Many investors believe that Wall Street favors Republicans over Democrats. But try telling that to the U.S. stock market over the past 12 months. As you can see from the chart below, the S&P 500
has tended to rise and fall in fairly close correlation with the odds that the Democrats will retain control of the U.S. Senate after the midterm elections in November. (These odds are based on the pricing of the Smarkets electronic futures contract tied to post midterm U.S. Senate control.)
Eyeballing a chart can be an unreliable guide. So I also measured the correlation coefficient between percentage changes of the S&P 500 and the Smarkets contract over all rolling one- and two-week periods over the past 12 months. The correlations were positive and significant at the 95% confidence level that statisticians use when determining if a pattern is more than a fluke.
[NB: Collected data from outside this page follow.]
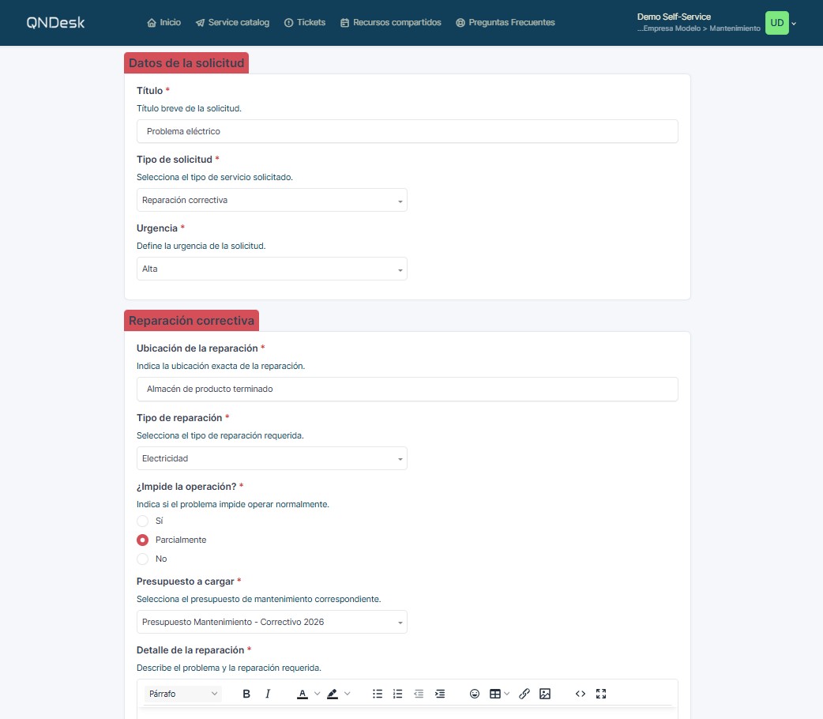Select the Parcialmente radio option
The height and width of the screenshot is (719, 823).
coord(142,540)
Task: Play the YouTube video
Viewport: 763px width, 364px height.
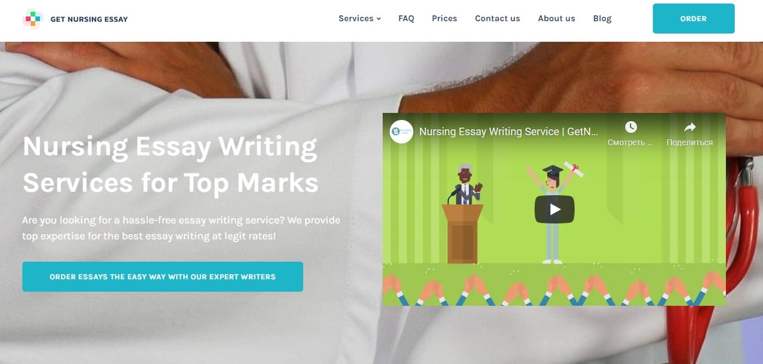Action: [554, 209]
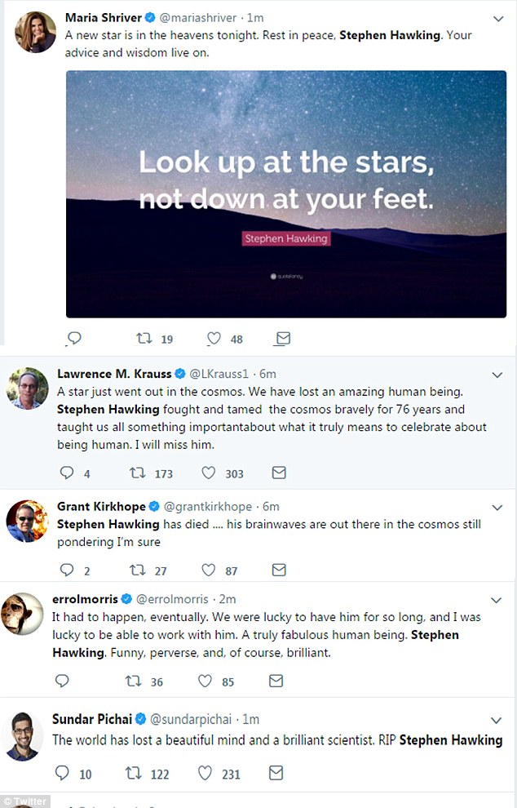Direct message Sundar Pichai's tweet envelope icon
Image resolution: width=517 pixels, height=808 pixels.
[278, 772]
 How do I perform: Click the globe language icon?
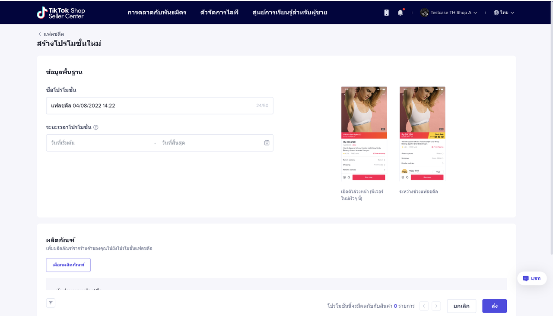(496, 13)
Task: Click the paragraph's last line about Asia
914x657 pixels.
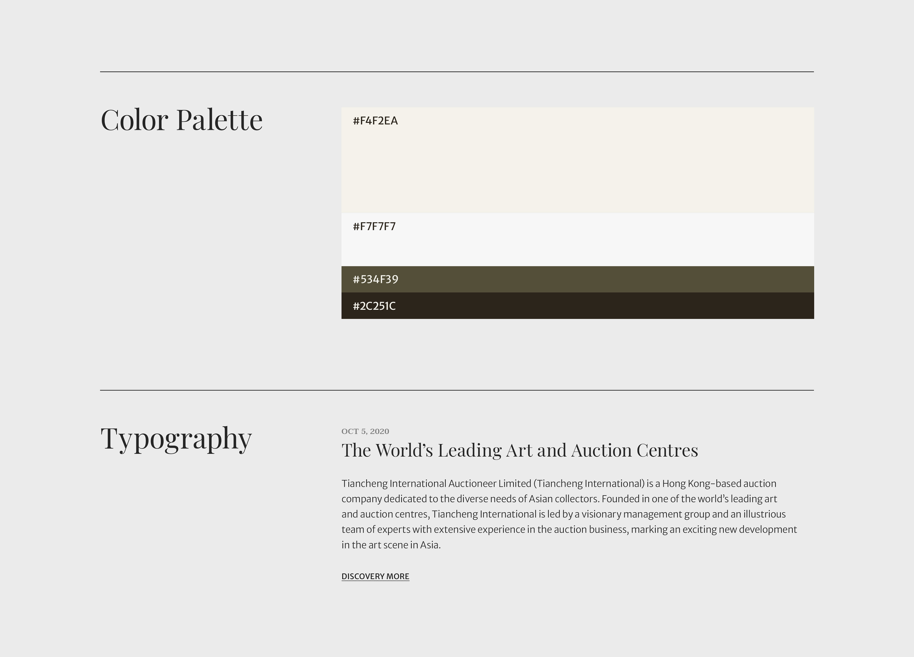Action: point(391,545)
Does this mean Wall Street is actually rooting for the Democrats to retain control of the Senate? Not necessarily, according to to Eric Zitzewitz, an economics professor at Dartmouth College who two decades ago pioneered the use of electronic betting markets to gain insight into the markets’ behavior.
What more likely is going on, he said in an email, is a third factor that is itself correlated with both the stock market and the Democratic Party’s chances of retaining control of the Senate.
That third variable is almost certainly the U.S. economy, since good economic news will improve both the stock market as well as the Democrats’ chances of retaining control of the Senate. During July and August, for example, when it looked to many as though inflation had peaked, the Democrats’ Senate-control odds improved and the stock market rallied. Since the beginning of September, in contrast, as the news on the inflation front has worsened, both the Democrats’ odds and the stock market have declined.
What’s important to note about Zitzewitz’s hypothesis is that an improved economy helps the incumbent party, regardless of which party that is. In past election cycles when the Republicans were the incumbent, for example, a strong economy made it look like the stock market preferred Republicans over Democrats — just the opposite what the correlations suggest this time around.
According to Professor Zitzewitz: This indicates “how tied the Democrats’ fortunes are to the economy, as opposed to a prediction that their retaining power would be good for asset values.”
Or, as Democratic strategist James Carville famously said about Bill Clinton’s campaign for president: “It’s the economy, stupid.”